Dunja Rajter (born 3 March 1946) is a Croatian-born German singer and actress. She moved to West Germany in 1964 and appeared in film and television. These included the Karl May westerns Apache Gold and Among Vultures. She was married briefly to the Dutch cinematographer Gérard Vandenberg and then the British musician Les Humphries. Since 2009 she is married to marketing consultant Michael Eichler.

==Selected filmography==
- Apache Gold (1963)
- Among Vultures (1964)
- Teufel im Fleisch (1964)
- The Sinister Monk (1965)
- The Great Happiness (1967)
- Kuckucksjahre (1967)
- St. Pauli Between Night and Morning (1967)

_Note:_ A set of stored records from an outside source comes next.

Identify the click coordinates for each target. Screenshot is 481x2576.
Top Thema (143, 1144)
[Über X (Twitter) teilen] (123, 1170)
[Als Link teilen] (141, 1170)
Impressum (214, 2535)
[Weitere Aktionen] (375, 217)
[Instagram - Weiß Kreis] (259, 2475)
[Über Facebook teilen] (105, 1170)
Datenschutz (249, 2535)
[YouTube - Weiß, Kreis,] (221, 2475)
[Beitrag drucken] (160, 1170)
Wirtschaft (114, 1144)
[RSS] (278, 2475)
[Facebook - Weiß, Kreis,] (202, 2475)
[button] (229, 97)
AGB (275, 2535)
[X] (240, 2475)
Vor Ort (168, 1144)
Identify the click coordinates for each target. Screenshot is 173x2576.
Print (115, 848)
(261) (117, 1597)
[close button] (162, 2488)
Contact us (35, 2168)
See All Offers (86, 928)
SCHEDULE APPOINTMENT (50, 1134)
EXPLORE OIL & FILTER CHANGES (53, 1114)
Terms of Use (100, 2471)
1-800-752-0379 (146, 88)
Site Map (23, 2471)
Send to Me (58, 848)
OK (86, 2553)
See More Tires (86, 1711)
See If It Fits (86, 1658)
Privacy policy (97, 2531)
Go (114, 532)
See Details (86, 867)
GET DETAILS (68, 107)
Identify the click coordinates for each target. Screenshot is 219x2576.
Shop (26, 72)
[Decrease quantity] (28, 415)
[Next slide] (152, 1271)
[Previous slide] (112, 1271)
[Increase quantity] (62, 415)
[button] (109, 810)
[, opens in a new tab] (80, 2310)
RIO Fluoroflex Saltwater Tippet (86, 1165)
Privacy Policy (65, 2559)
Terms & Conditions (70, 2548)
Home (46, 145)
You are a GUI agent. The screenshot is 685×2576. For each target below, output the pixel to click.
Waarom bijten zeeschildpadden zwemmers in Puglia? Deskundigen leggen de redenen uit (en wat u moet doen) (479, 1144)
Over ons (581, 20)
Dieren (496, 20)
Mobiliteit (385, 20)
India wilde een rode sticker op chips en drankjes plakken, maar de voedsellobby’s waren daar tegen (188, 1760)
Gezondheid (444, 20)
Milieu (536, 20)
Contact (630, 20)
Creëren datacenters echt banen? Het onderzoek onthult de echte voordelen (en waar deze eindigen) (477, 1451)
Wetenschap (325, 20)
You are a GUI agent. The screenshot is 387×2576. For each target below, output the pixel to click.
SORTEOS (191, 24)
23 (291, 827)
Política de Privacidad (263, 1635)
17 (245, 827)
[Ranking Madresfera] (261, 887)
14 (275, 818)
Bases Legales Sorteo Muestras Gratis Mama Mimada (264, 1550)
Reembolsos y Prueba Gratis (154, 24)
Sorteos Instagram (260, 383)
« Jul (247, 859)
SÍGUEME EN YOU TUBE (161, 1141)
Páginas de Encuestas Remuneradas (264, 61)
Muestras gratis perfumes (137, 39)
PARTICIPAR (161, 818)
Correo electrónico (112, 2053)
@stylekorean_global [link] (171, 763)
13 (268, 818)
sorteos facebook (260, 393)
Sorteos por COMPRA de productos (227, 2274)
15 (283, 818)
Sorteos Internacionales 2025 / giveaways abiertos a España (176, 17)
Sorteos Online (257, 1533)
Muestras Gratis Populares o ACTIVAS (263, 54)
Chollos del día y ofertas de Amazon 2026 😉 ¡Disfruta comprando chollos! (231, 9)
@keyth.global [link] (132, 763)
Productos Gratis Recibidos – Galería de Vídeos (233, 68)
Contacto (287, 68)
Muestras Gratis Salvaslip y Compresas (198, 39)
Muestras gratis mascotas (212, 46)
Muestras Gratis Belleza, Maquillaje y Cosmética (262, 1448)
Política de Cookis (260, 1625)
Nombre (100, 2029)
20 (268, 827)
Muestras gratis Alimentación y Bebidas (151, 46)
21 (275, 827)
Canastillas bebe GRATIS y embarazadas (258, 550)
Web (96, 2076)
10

- Das Kriminalmuseum: Teerosen (1967, TV series)
- Großer Mann – was nun? (1967–68, TV series)
- To Grab the Ring (1968)
- Der Kommissar (1970, TV series)
- Zwei himmlische Töchter (1978, TV series)
- Die Brut des Bösen (1979)

==Bibliography==
- Lentz, Harris M. Feature Films, 1960–1969: A Filmography of English-Language and Major Foreign-Language United States Releases. McFarland, 2009.